Roe deer. Source: ERR

Compared to the number of animals shot over the last few years, hunters bagged a record number of roe deer and red deer in 2018 and early 2019, data published by the Environment Agency indicates.

The trend has to do with the increasing population of those species, director of the Environment Agency, Taimar Ala, explains. Among large game animals, boar and wolves were hunted less this season.


While in the 2017-2018 season 104 wolves were shot in Estonia, this season the number was lower at just 67.

"The falling number has to do with the declining population, which again is connected with the spread of the sarcoptic mange and its influence on the number of animals born, but also the numbers in which they've been hunted recently," Rauno Veeroja, senior specialist at the agency, explains.

Wild boar

Meanwhile the drop in the number of boar hunted has been drastic. Compared to 2015, which in terms of feral pigs shot was a record year, the numbers have recently come down sevenfold, which is directly connected both by the African Swine Fever (ASF) epidemic of recent years, both in terms of animals that fell victim to the disease as well as increased hunting quotas to get ASF under control.

The number of boar shot differs greatly from county to county. While in the western counties the number has been low, populations in central and southeastern Estonia are already recovering, with boar back or even above past numbers in those areas, Mr Veeroja said.

Jackals and raccoon dogs

Smaller game animals hunted in the 2018-2019 season include jackals, of which 75 were shot, more than twice as many than in the previous season.
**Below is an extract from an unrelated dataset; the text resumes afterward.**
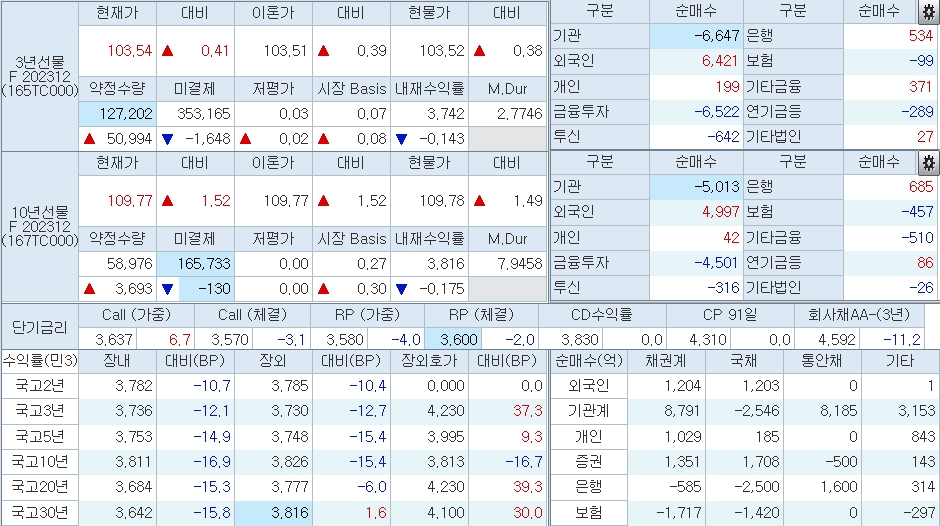The width and height of the screenshot is (940, 526).
Task: Click the 수익률(민3) column header
Action: click(39, 361)
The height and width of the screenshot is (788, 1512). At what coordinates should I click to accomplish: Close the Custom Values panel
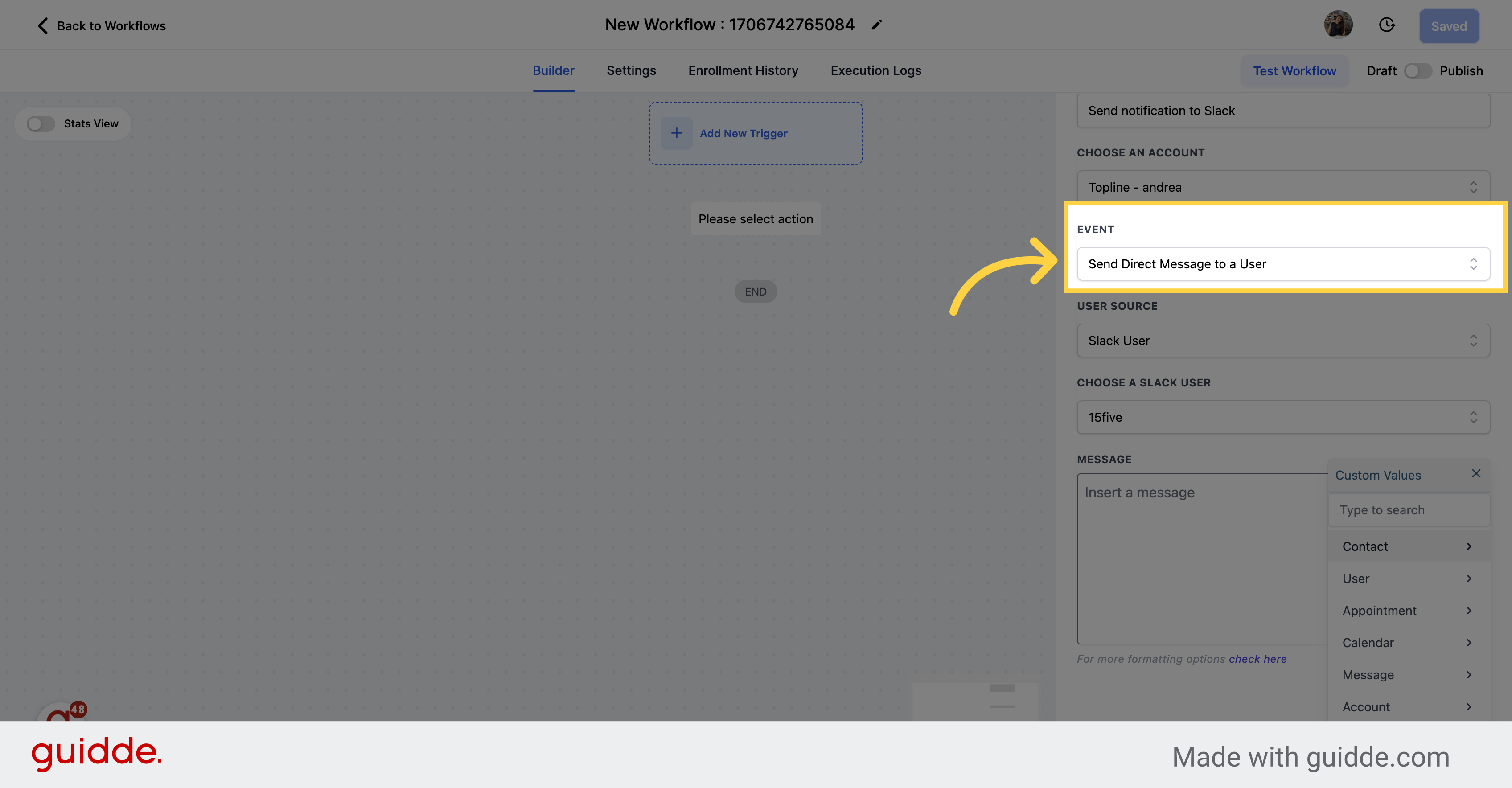(1476, 474)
The rising number here has to do both with the growing population that needs to be kept in check, as well as hunters' skills and interest in this animal.

Another small animal, the raccoon dog, was hunted less as well, also connected with shrinking populations, mainly to do with the mange as well as the decline in interest in wild boar. The latter meant that there were fewer feeding spots this time, which also sustain raccoon dogs.